The question then has to be asked, if the Autobots put such a high value on life that they would wage unrelenting war on their own kind in order to preserve it, why have they aligned themselves with the US military? I can’t think of anything in the world today further removed from the goal of preserving life! For all their talk of “humanity”, “mankind” and the “human race”, they have not aligned themselves with humanity as a whole and dedicated themselves to defending it in its entirety, but have instead chosen to march under the bloodstained banner of America.

This further illustrates the films main theme, Glory To America, for if these metal gods from outer space, arriving on Earth as the ‘goodies’ in the black and white, good versus evil struggle between Autobot and Decepticon, have chosen to align themselves with the US and become largely integrated into its armed forces, how can the US be anything but good? The question is never openly posed, but by not even considering the need to ask it the film makes its views on the matter clear.

On a side note, director Michael Bay obviously has some kind of gun fetish, as this film is in many parts just a big wankfest over military hardware. The camera lingers lovingly on tanks silhouetted against the sunset and rolling onto a beach, sweeps majestically over enormous aircraft carries slicing through the waves and fighter jets screaming through the sky. At some points there is virtually nothing to the film except for gunfire and explosions. In all likelihood Bay’s worship of US imperialism and it’s boys in uniform flows from his simple love of killing machines, as opposed to any kind of rational support for the military as an institution.

Little Black Sambots

Skids and Mudflap

Skids and Mudflap

It just keeps getting better. The film contains racist undertones as well, with a good analysis of this being written by Devim Faraci;

“These new robots, who begin the film conjoined as a shitty old ice cream truck but who soon get upgraded into Chevy concept cars, seem to be the most extreme racial caricatures seen in a movie in decades.
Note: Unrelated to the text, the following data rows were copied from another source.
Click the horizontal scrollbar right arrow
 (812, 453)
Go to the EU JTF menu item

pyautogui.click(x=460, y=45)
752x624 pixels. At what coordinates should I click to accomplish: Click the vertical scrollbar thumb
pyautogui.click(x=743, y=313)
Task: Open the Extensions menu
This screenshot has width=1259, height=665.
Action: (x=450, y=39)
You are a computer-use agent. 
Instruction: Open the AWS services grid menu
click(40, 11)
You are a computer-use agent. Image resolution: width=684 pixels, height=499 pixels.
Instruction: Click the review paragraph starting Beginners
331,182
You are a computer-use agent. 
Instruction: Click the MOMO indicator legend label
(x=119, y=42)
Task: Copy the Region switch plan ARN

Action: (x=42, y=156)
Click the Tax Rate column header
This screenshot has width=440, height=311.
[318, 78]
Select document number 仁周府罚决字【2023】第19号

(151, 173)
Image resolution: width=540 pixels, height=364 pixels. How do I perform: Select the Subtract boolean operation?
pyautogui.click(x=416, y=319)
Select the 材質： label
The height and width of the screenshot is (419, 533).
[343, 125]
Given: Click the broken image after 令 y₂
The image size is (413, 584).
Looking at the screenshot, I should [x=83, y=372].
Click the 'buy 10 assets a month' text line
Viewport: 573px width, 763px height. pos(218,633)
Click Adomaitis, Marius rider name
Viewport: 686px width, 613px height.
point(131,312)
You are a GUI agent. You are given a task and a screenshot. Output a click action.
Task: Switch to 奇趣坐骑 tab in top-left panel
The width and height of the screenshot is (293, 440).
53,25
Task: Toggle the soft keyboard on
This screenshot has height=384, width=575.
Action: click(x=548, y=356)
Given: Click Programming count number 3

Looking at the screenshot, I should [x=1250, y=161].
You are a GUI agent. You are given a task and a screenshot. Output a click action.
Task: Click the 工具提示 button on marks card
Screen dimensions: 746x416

“The Twins have a simian appearance, with wide faces and huge ears. One of them (full disclosure: I am not sure which is which, namewise. This isn’t a problem limited to just these robots in Transformers 2 as I couldn’t tell most robots apart, except for Optimus Prime and Bumblebee) has a gold bucktooth. They have a ‘playful’ back and forth relationship, which includes them talking in some sort of modern day rap-age jive, calling each other ‘bitch-ass’ or ‘punk,’ talking with an exaggerated, crunked-up ’street’ accent. They appear to be stoned all the time. And they can’t read; when asked to translate some ancient Cybertronian language they sheepishly admit they ‘don’t do much readin’.’

“To be fair, only Primes can read this language, but even the completely idiotic mini-bot (and Italian stereotype) Wheelie can at least recognize what the writing is. The Twins are completely illiterate, it seems. I was actually surprised that the film didn’t find a way to make them wear a Transformers version of baggy pants.”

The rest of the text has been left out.